» **Your assignment**
Whenever a line below includes "computer", add it to the tally, then give the total and nothing more.

» **Data for the task**
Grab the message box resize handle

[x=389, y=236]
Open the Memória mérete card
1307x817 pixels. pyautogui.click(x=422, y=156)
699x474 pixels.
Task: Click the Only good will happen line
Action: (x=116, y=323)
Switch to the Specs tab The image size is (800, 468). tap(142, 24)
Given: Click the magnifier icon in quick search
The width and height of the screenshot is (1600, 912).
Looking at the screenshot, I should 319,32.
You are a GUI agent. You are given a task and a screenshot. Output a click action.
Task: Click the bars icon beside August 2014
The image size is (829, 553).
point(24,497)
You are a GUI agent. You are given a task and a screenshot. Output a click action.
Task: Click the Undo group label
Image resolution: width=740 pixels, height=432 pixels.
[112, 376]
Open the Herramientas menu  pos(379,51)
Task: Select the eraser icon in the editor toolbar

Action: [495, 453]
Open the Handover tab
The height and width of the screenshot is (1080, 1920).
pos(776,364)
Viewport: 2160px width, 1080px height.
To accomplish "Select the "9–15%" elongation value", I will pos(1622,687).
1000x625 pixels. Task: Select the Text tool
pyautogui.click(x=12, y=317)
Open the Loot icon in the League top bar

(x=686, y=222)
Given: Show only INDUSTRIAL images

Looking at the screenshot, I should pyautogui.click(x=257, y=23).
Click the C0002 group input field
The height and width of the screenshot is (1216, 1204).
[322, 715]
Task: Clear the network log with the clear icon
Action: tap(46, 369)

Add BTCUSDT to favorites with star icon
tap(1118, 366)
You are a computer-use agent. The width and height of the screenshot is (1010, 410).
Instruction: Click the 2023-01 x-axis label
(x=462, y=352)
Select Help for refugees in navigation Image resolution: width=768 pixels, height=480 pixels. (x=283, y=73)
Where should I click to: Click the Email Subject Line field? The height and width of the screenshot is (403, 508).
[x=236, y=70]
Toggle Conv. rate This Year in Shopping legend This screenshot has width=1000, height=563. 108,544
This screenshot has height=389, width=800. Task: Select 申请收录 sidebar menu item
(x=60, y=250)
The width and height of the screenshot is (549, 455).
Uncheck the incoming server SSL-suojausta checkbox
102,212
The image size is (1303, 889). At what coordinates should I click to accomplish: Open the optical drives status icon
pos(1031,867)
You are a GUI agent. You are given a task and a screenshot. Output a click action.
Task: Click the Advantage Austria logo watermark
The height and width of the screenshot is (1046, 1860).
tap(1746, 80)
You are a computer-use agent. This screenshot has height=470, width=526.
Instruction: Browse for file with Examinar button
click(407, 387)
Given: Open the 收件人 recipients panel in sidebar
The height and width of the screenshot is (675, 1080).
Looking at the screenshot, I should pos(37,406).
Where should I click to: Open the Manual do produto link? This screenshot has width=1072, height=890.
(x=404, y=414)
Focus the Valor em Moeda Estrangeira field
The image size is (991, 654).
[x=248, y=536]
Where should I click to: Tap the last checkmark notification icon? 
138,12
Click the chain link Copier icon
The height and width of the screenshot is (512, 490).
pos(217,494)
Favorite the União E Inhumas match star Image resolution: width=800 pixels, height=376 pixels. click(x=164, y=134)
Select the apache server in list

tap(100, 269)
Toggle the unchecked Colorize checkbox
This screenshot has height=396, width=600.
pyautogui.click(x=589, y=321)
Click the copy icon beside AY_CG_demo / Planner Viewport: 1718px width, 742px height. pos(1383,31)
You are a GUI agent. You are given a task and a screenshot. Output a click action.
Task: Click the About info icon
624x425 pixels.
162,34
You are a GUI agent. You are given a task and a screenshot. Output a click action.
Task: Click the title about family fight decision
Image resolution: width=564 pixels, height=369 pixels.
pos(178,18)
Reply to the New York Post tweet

» **Written solution**
2